**DIRECTIONS**
Retype the data in its entirety, with no word changed.

**TASK MATERIAL**
● ● ●
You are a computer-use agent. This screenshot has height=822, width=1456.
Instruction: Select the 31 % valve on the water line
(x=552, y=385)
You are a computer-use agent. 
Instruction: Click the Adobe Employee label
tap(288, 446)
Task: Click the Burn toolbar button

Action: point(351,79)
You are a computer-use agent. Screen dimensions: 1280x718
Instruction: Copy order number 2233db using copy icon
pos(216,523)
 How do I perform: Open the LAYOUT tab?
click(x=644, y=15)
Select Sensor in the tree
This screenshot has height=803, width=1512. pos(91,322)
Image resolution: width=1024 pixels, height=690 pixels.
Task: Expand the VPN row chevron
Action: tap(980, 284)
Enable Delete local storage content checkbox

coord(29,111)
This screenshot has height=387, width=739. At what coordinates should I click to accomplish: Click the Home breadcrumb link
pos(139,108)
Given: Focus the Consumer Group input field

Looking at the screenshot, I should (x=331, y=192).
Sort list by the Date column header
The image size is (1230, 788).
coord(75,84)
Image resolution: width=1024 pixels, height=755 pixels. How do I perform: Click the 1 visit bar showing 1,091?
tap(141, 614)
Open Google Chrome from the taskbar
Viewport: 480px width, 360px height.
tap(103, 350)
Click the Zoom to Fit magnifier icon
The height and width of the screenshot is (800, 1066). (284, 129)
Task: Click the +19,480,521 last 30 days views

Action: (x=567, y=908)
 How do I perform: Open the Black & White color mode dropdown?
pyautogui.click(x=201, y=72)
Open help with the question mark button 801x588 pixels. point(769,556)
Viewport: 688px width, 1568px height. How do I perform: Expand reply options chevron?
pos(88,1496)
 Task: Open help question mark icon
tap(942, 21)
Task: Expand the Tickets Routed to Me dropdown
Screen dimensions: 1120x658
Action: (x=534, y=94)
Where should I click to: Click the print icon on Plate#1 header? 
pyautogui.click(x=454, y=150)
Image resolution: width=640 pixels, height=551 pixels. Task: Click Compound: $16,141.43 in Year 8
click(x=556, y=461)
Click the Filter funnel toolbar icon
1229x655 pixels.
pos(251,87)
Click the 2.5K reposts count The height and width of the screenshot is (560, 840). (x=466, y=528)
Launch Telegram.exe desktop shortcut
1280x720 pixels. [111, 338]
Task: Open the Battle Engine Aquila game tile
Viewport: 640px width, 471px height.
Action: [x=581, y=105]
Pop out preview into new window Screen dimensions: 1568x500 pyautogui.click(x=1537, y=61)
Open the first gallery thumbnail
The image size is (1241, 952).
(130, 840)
● ● ●
**FINAL ANSWER**
You are a computer-use agent. This screenshot has height=822, width=1456.
Instruction: Select the 31 % valve on the water line
(x=552, y=385)
You are a computer-use agent. 
Instruction: Click the Adobe Employee label
tap(288, 446)
Task: Click the Burn toolbar button

Action: point(351,79)
You are a computer-use agent. Screen dimensions: 1280x718
Instruction: Copy order number 2233db using copy icon
pos(216,523)
 How do I perform: Open the LAYOUT tab?
click(x=644, y=15)
Select Sensor in the tree
This screenshot has height=803, width=1512. pos(91,322)
Image resolution: width=1024 pixels, height=690 pixels.
Task: Expand the VPN row chevron
Action: tap(980, 284)
Enable Delete local storage content checkbox

coord(29,111)
This screenshot has height=387, width=739. At what coordinates should I click to accomplish: Click the Home breadcrumb link
pos(139,108)
Given: Focus the Consumer Group input field

Looking at the screenshot, I should (x=331, y=192).
Sort list by the Date column header
The image size is (1230, 788).
coord(75,84)
Image resolution: width=1024 pixels, height=755 pixels. How do I perform: Click the 1 visit bar showing 1,091?
tap(141, 614)
Open Google Chrome from the taskbar
Viewport: 480px width, 360px height.
tap(103, 350)
Click the Zoom to Fit magnifier icon
The height and width of the screenshot is (800, 1066). (284, 129)
Task: Click the +19,480,521 last 30 days views

Action: (x=567, y=908)
 How do I perform: Open the Black & White color mode dropdown?
pyautogui.click(x=201, y=72)
Open help with the question mark button 801x588 pixels. point(769,556)
Viewport: 688px width, 1568px height. How do I perform: Expand reply options chevron?
pos(88,1496)
 Task: Open help question mark icon
tap(942, 21)
Task: Expand the Tickets Routed to Me dropdown
Screen dimensions: 1120x658
Action: (x=534, y=94)
Where should I click to: Click the print icon on Plate#1 header? 
pyautogui.click(x=454, y=150)
Image resolution: width=640 pixels, height=551 pixels. Task: Click Compound: $16,141.43 in Year 8
click(x=556, y=461)
Click the Filter funnel toolbar icon
1229x655 pixels.
pos(251,87)
Click the 2.5K reposts count The height and width of the screenshot is (560, 840). (x=466, y=528)
Launch Telegram.exe desktop shortcut
1280x720 pixels. [111, 338]
Task: Open the Battle Engine Aquila game tile
Viewport: 640px width, 471px height.
Action: [x=581, y=105]
Pop out preview into new window Screen dimensions: 1568x500 pyautogui.click(x=1537, y=61)
Open the first gallery thumbnail
The image size is (1241, 952).
(130, 840)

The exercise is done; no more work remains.